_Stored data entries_
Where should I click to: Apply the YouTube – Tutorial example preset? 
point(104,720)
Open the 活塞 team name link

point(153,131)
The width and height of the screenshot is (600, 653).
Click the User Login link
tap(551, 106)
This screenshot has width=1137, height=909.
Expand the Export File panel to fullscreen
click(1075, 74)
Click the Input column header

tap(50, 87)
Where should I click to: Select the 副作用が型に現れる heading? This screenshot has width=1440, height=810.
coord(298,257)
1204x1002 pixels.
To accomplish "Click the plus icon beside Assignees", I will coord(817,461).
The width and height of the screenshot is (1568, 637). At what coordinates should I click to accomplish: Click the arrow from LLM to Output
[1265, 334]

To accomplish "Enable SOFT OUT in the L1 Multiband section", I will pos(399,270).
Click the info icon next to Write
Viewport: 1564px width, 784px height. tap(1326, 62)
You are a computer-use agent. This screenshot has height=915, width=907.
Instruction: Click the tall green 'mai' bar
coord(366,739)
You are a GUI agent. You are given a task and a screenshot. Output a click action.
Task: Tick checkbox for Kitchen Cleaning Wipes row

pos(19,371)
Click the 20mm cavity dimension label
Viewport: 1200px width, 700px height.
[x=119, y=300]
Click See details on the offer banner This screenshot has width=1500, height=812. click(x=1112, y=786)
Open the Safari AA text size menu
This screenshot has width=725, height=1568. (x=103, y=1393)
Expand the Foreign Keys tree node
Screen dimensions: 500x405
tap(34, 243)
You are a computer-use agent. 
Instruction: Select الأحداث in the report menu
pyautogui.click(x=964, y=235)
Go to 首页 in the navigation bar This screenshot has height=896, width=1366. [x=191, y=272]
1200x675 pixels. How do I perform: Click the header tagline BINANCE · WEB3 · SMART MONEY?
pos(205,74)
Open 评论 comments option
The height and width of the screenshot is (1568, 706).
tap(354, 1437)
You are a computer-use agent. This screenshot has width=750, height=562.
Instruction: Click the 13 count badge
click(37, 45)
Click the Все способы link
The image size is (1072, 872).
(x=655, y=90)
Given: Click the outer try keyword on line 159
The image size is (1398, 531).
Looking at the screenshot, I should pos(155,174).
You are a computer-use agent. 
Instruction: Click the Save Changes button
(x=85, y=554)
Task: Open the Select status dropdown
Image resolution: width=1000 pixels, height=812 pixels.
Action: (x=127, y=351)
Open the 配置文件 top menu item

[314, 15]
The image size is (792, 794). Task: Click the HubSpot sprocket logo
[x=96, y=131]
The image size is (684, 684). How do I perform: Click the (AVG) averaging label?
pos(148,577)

_Prompt_
Search the entries above for "will". Return every line that has it.

_Result below_
To accomplish "Click the plus icon beside Assignees", I will coord(817,461).
To accomplish "Enable SOFT OUT in the L1 Multiband section", I will pos(399,270).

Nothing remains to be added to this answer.